> TASK REQUIREMENTS: Retype each line of the data below exactly, beginning with the first and ending with the one that contains "Money (23, 1818)". Pictures do not belong in the copy.
(Beginning of GIVEN RECORDS)
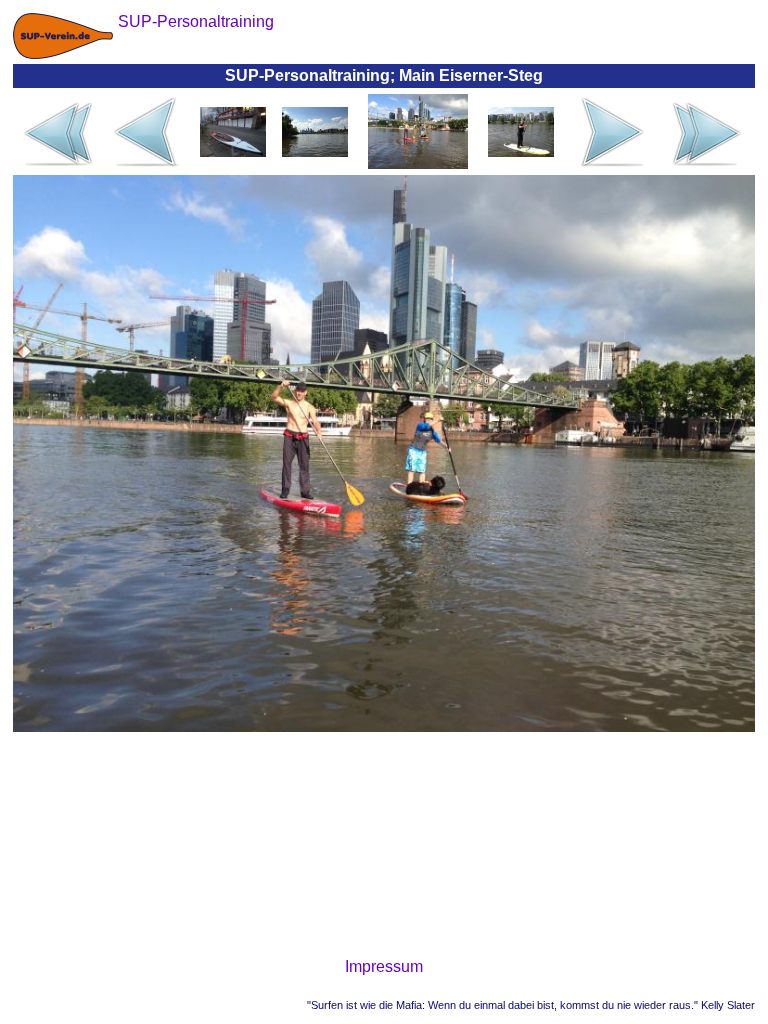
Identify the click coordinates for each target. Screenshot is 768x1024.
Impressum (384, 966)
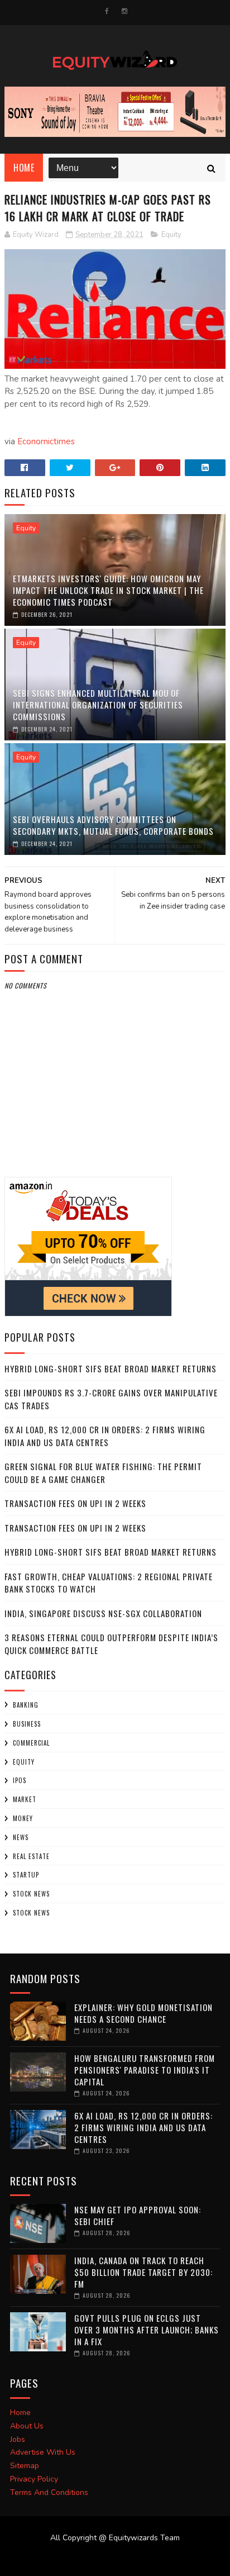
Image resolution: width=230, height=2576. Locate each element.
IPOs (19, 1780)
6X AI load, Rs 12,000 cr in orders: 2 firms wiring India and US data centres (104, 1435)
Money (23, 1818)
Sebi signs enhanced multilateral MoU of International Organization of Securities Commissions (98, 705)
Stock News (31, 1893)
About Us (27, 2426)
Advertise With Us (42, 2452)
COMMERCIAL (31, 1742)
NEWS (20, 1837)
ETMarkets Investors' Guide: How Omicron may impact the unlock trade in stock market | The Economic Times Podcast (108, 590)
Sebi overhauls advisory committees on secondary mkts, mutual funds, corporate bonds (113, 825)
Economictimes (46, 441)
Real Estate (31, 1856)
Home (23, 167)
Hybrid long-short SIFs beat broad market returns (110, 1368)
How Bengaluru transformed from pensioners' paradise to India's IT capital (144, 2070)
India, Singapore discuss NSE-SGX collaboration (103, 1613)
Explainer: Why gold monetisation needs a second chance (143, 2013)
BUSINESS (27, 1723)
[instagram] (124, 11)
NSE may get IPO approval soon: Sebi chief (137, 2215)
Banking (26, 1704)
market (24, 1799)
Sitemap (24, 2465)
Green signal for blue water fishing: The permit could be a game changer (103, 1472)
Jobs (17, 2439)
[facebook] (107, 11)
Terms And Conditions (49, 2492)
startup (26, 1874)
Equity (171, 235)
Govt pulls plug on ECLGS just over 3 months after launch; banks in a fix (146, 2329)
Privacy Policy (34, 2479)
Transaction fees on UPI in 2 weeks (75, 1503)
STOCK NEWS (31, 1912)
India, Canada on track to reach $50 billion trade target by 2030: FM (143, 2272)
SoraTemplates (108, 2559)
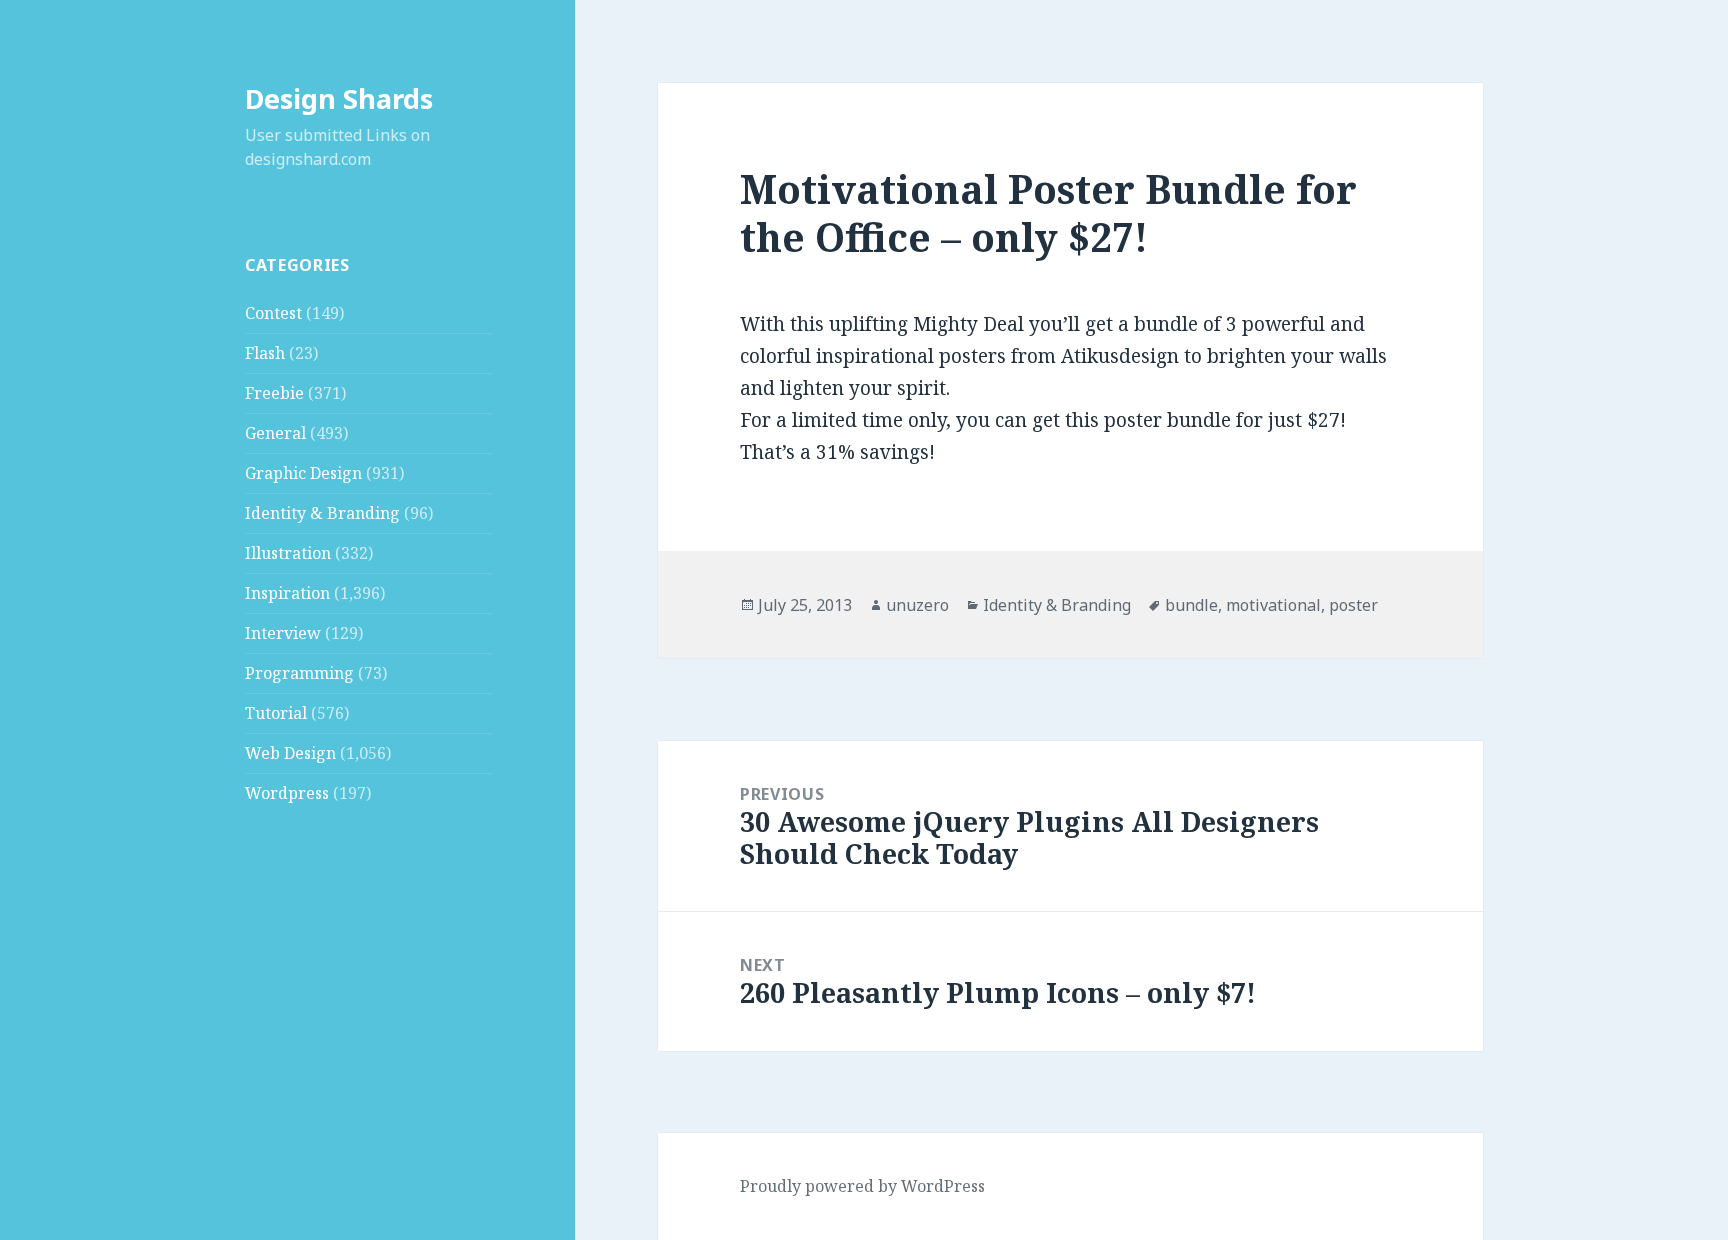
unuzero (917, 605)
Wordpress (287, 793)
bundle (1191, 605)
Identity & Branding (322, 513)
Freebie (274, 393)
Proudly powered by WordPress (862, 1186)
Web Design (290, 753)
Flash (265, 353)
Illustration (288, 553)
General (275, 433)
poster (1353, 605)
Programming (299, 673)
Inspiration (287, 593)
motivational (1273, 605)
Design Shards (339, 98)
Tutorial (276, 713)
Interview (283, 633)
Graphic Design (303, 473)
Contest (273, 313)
(End of GIVEN RECORDS)
> RESPONSE:
Identify the click coordinates for each target. Screenshot is 768x1024.
Impressum (384, 966)
Image resolution: width=230, height=2576. Locate each element.
IPOs (19, 1780)
6X AI load, Rs 12,000 cr in orders: 2 firms wiring India and US data centres (104, 1435)
Money (23, 1818)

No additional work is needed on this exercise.